> Aim of the task: The records under this task must be duplicated exactly.

> Extracted entries:
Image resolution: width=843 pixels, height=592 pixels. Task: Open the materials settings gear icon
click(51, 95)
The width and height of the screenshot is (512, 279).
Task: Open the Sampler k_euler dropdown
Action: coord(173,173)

> Result of the exercise:
Image resolution: width=843 pixels, height=592 pixels. Task: Open the materials settings gear icon
click(51, 95)
The width and height of the screenshot is (512, 279).
Task: Open the Sampler k_euler dropdown
Action: coord(173,173)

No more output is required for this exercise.